With spring up ahead, HANSEN changes up the aesthetic just slightly. This isn’t a collection that swaps out everything wool for rayon, and fleece for linen. Instead, HANSEN borrows many of the same forms but reimages them for longer days and warmer weather, ideally with a jaunt to the beach. The colour palette shifts from the browns, reds, and autumnal influences to coastal landscape-inspired tones, like beige, blue, and white with touches of yellow and indigo for depth. Fabric also matters. From the wool and chenille, dobby, lance, and jacquard weaves, plus some viscose, linen, and hemp, let your skin breathe while offering a moderately tailored look bridging relaxation and refinement.

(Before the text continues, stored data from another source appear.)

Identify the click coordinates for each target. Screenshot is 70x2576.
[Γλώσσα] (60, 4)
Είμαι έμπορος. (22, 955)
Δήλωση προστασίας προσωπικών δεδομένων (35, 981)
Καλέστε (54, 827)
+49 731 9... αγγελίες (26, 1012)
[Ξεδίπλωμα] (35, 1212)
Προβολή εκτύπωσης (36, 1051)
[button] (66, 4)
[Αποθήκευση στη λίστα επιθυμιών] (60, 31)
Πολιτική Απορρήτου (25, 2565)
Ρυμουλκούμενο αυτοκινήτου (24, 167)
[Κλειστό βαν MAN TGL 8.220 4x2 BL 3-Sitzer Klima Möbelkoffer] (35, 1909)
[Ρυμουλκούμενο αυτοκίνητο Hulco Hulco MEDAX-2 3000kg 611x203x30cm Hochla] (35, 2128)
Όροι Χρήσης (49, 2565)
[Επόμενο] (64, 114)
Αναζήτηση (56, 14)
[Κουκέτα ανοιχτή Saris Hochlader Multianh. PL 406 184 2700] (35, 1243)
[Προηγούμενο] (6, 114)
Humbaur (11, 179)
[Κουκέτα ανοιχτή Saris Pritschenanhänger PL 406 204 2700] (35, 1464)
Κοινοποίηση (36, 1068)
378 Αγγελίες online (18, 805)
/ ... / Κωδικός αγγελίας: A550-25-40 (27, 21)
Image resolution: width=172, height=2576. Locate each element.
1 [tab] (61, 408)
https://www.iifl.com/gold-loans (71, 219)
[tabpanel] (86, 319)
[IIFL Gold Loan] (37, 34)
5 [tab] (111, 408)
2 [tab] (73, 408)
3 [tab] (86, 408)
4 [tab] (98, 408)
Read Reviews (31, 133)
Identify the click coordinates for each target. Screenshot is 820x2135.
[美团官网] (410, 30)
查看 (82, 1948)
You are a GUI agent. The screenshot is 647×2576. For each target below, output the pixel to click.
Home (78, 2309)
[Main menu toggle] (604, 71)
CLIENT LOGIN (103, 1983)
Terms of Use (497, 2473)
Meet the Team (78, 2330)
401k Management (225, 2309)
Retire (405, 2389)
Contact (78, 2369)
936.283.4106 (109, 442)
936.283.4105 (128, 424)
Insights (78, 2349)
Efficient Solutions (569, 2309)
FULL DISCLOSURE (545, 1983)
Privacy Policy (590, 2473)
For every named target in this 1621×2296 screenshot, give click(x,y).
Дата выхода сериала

Standout garments include the JAMES Crew Neck Pocket T with contrast stitching on the chest pocket, a taped neck, and slits on both sides. It is also made from slub yarn jersey, which is a semi heavy fabric, giving a rugged look. The JONNY short sleeve shirt provides an elegant and sophisticated summer look. It has a 1950s style convertible collar and is made from lightweight Italian cotton twill which is known for its comfort and soft touch. SAM is a regular fit overshirt which can be teamed with the JACK casual drawstring loose fitted pant with elastic waist. Both are made from Japanese Indigo Cotton Waffle. The ERLING casual work jacket features horn buttons and is available in off white, rosemary and terra. For a smarter look, turn to the NICOLAI sports blazer, KAJ waistcoat, and FRED regular cut trouser made from Portuguese cotton with a houndstooth pattern. Finally, I really like the MIKAEL long kimono style coat featuring two oversized pockets.